Bir çocuğun çocukluk anılarını süsleyen objelerin, taşıdıkları değer ve anlam nedeniyle çöpe gitmek yerine, nesilden nesile aktarılabilen, evladiyelik nitelikte parçalar olması gerektiğini düşünüyorum. Örneğin, Baron’un ilk su bardağı babasının bebekken kullandığı gümüş bir kupaydı. Üzerine Baron’un adını yazdırdım. Kupa bizim için paha biçilmez nitelikte ve Baron kendi çocuklarına hediye edene kadar vitrinimizde duruyor.

Hem kalitesiyle hem estetiğiyle yetişkinlere haz veren ürünler neden çocuklarımıza uygun olarak üretilmesin! Nitelikli ürünlerle erken yaşta tanışan çocuklar sadece güzeli ve kaliteyi değil, aynı zamanda dikkatle ve özenle kullanmanın ne olduğunu da öğreniyor. Bu çocuklar zamanla objelere olduğu gibi nimete de saygı duymayı içselleştiriyorlar.  

Bu tarz lüks materyalleri çocukların da kullanabileceği fikri nasıl oluştu? 

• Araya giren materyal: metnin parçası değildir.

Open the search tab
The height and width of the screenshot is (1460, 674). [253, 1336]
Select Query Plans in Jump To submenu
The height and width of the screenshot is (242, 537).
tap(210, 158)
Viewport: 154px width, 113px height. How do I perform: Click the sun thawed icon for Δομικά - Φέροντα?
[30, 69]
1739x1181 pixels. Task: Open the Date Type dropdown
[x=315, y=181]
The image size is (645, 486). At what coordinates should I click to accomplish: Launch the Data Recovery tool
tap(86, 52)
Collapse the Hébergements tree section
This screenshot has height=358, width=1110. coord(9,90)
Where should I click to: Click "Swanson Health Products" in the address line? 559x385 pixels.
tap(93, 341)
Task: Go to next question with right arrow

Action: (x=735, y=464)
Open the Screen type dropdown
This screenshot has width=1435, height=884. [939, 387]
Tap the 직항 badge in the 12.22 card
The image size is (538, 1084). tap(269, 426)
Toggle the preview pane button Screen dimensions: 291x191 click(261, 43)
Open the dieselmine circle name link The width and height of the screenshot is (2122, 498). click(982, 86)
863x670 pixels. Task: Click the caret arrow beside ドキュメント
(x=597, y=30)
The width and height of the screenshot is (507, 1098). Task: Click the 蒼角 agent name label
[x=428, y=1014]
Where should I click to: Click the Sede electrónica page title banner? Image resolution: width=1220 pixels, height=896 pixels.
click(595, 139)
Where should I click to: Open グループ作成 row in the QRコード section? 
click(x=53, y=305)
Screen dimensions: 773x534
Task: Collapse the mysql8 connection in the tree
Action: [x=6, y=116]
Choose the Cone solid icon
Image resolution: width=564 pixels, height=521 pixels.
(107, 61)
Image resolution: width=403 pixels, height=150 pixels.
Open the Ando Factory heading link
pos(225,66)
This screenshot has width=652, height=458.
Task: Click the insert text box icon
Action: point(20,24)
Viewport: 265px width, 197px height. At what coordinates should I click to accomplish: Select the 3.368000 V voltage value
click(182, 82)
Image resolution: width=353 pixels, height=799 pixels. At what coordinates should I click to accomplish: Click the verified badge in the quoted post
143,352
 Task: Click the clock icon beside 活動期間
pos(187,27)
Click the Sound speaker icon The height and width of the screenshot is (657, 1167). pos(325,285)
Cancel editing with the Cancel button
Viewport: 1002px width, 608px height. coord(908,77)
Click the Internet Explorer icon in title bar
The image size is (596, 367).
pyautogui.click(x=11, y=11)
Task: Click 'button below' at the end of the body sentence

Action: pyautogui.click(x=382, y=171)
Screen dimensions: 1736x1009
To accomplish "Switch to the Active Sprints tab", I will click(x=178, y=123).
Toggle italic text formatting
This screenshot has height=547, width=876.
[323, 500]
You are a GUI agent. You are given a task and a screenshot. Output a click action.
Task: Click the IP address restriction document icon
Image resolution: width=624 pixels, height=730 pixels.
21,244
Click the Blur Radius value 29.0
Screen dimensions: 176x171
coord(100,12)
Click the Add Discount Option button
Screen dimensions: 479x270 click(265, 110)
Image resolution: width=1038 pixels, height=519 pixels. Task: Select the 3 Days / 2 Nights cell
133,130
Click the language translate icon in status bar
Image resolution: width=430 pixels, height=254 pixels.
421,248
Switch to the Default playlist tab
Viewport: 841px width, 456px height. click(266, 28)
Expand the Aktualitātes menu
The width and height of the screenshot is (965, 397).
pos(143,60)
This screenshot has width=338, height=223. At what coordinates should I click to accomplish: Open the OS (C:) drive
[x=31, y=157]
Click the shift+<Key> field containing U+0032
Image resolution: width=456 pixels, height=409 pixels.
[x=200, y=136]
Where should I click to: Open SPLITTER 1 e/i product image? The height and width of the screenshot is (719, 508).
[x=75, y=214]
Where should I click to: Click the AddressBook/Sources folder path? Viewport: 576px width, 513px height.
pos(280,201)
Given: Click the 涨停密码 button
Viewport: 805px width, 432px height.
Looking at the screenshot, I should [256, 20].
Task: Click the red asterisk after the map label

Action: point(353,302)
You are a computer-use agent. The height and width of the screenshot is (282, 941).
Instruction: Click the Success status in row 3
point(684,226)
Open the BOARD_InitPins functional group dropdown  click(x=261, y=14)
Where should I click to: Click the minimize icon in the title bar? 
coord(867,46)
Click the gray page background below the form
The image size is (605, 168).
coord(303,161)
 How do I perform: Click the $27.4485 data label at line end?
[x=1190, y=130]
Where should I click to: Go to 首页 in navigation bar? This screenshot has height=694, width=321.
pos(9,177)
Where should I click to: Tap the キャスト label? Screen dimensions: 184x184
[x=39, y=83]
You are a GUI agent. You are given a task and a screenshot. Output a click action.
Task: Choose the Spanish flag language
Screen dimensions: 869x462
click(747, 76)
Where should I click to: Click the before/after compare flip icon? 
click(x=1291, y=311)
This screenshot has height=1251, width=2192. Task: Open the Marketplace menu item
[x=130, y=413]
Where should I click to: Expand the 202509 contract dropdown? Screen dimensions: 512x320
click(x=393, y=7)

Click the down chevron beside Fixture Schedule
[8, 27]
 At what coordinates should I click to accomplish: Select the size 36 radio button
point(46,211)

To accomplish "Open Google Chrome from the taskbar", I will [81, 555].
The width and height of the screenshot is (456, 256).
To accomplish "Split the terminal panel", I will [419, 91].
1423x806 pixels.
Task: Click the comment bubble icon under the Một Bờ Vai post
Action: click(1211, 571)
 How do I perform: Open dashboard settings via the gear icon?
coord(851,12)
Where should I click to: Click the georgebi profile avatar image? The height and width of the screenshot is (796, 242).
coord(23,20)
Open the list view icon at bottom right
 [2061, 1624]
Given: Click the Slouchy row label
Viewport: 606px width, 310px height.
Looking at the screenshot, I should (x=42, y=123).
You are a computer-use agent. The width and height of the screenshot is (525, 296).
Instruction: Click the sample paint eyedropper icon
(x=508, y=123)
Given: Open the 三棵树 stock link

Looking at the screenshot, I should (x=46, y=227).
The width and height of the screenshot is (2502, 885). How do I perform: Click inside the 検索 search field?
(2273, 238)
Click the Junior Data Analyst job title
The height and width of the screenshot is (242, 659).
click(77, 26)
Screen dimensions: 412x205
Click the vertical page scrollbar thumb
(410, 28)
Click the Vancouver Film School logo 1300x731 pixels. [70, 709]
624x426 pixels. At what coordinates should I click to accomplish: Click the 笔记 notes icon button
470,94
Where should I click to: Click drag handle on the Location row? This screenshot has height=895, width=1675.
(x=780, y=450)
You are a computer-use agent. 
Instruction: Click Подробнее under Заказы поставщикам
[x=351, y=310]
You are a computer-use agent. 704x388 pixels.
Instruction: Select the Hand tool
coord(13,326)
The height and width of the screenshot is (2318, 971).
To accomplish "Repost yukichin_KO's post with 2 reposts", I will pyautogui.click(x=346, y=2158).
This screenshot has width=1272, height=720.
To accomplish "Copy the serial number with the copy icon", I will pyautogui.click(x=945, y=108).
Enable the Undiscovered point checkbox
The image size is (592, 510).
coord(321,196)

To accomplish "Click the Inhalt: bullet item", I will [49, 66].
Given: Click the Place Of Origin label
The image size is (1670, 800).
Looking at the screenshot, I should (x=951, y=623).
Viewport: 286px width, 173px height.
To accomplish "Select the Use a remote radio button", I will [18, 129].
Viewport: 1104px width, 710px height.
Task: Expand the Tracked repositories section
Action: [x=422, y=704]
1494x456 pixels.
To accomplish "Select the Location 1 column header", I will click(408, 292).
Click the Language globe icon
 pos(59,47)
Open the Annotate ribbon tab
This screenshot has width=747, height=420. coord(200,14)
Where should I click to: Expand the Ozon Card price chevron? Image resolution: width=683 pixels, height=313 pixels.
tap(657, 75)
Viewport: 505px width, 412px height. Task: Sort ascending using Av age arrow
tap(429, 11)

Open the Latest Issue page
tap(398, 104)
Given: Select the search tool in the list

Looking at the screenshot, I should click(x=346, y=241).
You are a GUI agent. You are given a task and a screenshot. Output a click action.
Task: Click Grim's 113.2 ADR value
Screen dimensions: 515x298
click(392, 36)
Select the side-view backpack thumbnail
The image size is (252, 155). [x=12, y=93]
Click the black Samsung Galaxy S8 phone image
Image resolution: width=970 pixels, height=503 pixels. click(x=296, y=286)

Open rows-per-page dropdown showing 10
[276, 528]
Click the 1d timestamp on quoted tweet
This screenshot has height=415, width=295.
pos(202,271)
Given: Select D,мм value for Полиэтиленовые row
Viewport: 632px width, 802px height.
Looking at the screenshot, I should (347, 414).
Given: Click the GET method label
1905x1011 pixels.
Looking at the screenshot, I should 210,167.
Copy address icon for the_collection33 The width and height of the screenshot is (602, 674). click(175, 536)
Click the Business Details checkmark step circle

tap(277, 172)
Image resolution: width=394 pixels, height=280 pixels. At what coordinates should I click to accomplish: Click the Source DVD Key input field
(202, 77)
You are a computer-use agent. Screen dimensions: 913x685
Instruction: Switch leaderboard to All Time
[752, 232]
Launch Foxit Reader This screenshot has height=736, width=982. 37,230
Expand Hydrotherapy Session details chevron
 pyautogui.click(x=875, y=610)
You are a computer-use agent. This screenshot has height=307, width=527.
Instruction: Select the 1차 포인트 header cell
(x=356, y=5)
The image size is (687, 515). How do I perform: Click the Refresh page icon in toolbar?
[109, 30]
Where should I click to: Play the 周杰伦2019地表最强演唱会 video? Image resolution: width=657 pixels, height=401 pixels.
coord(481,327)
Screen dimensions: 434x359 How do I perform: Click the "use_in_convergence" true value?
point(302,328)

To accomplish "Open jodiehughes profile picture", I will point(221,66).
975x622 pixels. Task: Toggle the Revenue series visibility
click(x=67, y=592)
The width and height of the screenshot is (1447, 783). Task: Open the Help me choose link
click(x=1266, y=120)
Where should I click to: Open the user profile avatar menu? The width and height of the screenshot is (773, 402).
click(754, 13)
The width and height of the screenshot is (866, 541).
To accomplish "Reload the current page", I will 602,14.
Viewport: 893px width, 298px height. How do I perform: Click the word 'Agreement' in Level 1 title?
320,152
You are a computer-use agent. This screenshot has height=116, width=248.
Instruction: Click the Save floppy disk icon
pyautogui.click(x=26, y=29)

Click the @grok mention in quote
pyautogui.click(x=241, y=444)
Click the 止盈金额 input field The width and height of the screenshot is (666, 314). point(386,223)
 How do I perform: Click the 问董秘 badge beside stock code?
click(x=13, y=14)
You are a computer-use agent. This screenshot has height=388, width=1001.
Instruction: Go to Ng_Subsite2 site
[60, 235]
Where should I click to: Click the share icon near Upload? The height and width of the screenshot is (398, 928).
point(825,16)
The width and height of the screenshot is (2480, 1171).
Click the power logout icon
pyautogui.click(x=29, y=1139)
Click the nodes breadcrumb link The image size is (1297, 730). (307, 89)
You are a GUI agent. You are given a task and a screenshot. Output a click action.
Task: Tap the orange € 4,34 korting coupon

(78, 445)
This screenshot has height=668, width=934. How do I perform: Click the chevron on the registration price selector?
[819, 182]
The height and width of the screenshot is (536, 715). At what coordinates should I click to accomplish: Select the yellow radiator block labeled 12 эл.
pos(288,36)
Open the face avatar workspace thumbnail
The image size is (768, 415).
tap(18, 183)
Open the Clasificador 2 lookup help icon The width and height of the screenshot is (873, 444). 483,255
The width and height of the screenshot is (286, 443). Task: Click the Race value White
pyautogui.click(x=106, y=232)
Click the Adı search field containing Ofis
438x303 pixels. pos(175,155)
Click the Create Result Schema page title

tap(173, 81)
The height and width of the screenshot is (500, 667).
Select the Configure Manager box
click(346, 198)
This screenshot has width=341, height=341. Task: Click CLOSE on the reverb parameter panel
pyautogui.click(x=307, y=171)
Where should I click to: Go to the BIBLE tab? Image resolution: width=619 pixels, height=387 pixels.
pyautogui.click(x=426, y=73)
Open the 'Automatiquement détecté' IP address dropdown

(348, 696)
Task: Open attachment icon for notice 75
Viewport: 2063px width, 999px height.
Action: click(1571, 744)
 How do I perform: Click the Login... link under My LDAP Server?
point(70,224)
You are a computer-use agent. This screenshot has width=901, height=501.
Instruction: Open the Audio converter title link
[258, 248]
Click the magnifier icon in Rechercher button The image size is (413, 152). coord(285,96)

Aslında markamızın yolculuğuna lüks materyallerden ziyade hem çocuk hem de çevre dostu materyaller kullanma fikri ile yola çıktık. Koleksiyonu tasarlarken birçok materyali araştırdım ve çocukların gelişimi için en doğru olduğunu düşündüğüm materyaller ile üretim sürecine girmeye karar verdim. Mesela cam ve porselen sağlık açısından gıdayla temasa en uygun malzemeler. Gümüş estetik görünümün dışında, antibakteriyel özelliğe sahip bir malzeme. 100% koton kumaştan üretilmesinin dışında, önlüklerimizin nakışında kullanılan ve ağaç selülozundan üretilmekte olan Lyocell iplikler cilt için en hassas iplikler. Bu materyalleri dünya çapında en iyi üretebilecek atölyeleri araştırmaya başladığımda, atölyelerin işçilik kalitesi arttıkça materyallerin de daha iyisiyle tanışma fırsatım oldu. Bugün Baron Venus ürünleri nesillerdir üretim yapan atölyelerde, usta el işçiliğiyle, sınırlı sayıda üretiliyor.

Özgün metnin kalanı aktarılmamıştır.